**TASK REQUIREMENTS**
Reproduce the following records exactly from the line containing "The width and height of the screenshot is (466, 737)." onward, ending with the last line and including it.

▬▬▬

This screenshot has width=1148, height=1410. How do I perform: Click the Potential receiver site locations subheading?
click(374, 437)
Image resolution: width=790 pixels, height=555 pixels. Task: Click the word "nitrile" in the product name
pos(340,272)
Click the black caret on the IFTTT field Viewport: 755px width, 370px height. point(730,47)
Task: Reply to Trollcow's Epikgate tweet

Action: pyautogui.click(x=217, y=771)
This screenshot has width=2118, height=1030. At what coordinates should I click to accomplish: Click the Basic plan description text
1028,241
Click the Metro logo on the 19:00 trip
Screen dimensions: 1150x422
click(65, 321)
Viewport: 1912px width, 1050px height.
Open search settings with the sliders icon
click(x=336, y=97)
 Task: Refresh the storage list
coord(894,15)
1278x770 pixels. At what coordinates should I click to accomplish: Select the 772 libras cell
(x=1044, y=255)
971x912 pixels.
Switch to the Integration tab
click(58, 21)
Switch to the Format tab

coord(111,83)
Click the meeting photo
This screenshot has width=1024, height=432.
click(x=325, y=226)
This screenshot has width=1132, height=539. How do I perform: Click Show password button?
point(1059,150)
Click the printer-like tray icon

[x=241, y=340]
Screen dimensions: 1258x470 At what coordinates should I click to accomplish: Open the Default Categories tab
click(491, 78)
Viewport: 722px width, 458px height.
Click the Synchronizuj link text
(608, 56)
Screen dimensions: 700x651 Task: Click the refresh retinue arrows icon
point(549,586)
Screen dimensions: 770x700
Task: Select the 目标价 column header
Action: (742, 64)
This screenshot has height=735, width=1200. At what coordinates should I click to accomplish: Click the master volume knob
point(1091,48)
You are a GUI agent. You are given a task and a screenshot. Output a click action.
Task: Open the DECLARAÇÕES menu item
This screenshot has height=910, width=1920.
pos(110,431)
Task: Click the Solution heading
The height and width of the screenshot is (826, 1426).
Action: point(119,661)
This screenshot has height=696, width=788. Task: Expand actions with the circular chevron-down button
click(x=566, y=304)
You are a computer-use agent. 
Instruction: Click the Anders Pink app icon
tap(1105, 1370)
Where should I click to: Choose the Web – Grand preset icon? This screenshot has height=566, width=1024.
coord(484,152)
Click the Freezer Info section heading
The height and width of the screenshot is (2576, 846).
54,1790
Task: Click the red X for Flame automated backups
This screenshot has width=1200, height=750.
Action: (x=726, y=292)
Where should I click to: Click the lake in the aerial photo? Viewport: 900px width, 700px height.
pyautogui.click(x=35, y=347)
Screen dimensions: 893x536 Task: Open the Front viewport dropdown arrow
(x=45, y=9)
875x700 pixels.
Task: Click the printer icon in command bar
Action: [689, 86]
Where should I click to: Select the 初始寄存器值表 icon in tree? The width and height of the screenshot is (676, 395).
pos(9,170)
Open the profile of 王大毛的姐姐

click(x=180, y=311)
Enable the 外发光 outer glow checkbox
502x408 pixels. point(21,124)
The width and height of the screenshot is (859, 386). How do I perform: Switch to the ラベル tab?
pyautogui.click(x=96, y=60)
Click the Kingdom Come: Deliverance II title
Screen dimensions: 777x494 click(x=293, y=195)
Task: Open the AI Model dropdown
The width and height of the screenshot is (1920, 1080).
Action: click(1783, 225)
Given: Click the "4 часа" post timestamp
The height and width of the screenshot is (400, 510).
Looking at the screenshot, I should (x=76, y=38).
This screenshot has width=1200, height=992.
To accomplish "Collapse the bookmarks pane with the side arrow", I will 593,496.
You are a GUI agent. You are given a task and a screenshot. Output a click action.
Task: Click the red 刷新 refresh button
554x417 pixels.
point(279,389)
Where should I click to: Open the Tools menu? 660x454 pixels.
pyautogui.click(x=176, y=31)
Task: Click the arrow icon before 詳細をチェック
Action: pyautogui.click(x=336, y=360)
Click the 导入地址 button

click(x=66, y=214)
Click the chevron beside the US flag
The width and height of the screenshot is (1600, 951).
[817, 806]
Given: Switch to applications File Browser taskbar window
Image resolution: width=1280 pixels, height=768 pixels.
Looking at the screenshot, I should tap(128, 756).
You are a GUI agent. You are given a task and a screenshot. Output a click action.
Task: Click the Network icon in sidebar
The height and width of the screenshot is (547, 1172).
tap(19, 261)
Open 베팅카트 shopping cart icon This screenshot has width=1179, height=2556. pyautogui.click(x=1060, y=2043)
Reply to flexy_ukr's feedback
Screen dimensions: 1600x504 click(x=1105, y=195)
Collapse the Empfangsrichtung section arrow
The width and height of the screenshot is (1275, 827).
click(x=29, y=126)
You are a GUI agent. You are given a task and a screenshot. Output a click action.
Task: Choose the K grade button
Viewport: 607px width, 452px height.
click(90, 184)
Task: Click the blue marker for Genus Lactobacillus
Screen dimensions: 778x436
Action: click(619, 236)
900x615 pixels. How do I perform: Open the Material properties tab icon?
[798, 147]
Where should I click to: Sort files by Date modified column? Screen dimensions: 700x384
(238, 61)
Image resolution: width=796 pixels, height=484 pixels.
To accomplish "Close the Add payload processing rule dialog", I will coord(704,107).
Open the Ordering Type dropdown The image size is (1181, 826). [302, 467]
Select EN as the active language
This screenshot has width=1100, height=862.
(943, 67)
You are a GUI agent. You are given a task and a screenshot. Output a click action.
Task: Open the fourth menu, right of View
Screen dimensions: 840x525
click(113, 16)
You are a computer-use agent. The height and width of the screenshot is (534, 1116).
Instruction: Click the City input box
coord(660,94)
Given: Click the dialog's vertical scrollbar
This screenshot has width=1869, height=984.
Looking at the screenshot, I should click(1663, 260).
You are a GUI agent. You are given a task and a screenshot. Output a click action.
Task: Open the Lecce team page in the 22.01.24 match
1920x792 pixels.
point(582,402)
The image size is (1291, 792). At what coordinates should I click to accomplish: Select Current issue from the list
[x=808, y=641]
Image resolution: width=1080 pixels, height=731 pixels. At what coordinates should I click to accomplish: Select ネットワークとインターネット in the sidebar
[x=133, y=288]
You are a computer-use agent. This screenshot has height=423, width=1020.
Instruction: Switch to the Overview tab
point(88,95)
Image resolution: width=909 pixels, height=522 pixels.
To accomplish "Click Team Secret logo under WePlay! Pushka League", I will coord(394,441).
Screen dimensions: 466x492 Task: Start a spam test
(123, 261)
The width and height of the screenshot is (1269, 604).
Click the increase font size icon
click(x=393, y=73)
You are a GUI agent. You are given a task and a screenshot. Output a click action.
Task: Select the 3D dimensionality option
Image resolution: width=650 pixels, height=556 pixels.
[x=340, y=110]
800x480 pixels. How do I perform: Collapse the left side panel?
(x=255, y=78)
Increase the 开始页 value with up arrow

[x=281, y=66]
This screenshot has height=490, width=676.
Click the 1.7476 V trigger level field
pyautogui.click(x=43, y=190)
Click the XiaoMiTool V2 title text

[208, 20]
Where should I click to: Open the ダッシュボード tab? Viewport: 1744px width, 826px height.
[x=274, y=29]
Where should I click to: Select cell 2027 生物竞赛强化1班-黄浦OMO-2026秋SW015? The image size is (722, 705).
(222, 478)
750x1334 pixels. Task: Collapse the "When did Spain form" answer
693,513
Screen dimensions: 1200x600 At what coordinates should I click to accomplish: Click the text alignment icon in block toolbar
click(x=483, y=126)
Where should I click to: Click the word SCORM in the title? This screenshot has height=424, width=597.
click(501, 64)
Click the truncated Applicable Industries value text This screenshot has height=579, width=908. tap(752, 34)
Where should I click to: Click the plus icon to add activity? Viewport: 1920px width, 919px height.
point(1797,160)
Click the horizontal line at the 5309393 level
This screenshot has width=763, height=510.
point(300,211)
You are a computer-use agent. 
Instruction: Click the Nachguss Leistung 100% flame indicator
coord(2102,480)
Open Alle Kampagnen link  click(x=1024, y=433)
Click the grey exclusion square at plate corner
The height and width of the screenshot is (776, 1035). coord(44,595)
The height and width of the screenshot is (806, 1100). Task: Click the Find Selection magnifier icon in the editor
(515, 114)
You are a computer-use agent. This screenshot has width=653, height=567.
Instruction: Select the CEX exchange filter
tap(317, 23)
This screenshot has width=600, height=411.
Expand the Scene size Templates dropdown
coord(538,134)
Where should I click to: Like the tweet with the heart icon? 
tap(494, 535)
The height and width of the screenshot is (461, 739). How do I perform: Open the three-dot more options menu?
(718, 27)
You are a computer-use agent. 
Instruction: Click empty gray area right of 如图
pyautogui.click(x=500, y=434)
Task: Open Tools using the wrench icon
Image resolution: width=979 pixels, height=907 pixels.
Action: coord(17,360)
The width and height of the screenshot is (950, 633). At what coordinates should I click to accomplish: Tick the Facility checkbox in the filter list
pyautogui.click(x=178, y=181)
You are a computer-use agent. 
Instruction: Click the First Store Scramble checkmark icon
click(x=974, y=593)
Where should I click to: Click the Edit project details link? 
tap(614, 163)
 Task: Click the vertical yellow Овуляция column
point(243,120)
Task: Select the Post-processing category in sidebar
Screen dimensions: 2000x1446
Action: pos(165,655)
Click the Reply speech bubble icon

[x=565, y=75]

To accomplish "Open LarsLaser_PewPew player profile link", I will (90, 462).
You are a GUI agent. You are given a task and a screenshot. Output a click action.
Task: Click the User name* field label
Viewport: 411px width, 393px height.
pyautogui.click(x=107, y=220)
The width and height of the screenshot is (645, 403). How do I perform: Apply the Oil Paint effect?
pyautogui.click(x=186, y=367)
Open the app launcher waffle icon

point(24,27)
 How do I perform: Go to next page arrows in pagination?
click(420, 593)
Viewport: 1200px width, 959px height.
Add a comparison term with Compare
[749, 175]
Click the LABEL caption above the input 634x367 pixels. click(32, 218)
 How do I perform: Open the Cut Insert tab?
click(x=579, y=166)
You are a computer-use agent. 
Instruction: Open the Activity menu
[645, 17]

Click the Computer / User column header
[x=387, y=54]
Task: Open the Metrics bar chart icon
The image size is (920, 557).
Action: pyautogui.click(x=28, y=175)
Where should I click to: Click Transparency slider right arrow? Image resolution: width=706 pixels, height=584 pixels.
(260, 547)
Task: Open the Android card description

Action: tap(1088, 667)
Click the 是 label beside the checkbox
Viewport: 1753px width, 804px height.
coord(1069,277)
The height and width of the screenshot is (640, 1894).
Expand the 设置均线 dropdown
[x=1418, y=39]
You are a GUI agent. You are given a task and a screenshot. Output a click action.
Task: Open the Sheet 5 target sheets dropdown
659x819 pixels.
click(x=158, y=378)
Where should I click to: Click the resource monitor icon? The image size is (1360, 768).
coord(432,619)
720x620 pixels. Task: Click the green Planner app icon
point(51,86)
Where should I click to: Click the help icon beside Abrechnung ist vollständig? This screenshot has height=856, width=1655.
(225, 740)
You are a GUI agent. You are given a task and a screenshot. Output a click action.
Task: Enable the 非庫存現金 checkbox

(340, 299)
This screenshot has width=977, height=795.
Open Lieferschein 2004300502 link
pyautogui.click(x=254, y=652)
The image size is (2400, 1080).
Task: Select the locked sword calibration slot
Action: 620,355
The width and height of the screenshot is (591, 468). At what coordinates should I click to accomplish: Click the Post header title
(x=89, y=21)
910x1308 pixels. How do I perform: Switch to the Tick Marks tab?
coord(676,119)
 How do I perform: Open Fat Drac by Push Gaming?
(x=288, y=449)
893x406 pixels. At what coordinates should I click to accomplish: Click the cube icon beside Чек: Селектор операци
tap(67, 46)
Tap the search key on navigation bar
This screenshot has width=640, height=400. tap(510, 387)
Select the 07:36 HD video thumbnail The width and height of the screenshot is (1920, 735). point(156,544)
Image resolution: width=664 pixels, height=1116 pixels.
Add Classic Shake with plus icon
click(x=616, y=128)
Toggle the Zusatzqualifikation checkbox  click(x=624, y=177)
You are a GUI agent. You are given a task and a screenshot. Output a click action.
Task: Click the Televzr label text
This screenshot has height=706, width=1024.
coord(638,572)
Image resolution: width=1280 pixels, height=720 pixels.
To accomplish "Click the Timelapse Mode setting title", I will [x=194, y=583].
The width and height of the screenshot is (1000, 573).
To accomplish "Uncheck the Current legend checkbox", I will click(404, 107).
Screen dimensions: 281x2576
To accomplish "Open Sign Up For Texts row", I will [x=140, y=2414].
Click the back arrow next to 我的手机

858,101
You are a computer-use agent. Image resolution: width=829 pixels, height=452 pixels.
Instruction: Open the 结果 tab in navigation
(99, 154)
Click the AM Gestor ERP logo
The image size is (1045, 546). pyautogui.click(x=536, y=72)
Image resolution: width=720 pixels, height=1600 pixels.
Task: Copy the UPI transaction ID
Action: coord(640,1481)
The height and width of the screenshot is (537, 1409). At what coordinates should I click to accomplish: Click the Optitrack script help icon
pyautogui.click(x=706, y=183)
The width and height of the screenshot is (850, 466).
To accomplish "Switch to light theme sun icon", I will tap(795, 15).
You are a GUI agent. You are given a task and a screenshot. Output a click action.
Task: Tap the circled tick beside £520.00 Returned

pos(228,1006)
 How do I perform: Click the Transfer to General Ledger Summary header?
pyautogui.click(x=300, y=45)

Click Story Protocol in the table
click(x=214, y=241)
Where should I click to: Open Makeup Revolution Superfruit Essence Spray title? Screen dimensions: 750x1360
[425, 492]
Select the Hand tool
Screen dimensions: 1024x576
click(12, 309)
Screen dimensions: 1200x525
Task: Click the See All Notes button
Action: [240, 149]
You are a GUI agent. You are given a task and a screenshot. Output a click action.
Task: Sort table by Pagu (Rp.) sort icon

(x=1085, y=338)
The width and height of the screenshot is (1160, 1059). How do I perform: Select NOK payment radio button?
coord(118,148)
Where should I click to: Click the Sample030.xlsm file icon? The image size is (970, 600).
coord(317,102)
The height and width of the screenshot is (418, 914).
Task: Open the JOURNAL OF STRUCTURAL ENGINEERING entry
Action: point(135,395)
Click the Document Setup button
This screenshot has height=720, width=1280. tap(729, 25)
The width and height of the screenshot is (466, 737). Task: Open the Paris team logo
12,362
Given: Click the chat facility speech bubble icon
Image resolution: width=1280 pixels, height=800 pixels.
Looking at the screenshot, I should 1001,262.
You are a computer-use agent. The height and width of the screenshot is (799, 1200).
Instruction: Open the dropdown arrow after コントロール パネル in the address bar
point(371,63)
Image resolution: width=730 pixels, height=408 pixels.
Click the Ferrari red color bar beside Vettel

▬▬▬

**EXERCISE OUTPUT**
The width and height of the screenshot is (466, 737). Task: Open the Paris team logo
12,362
Given: Click the chat facility speech bubble icon
Image resolution: width=1280 pixels, height=800 pixels.
Looking at the screenshot, I should 1001,262.
You are a computer-use agent. The height and width of the screenshot is (799, 1200).
Instruction: Open the dropdown arrow after コントロール パネル in the address bar
point(371,63)
Image resolution: width=730 pixels, height=408 pixels.
Click the Ferrari red color bar beside Vettel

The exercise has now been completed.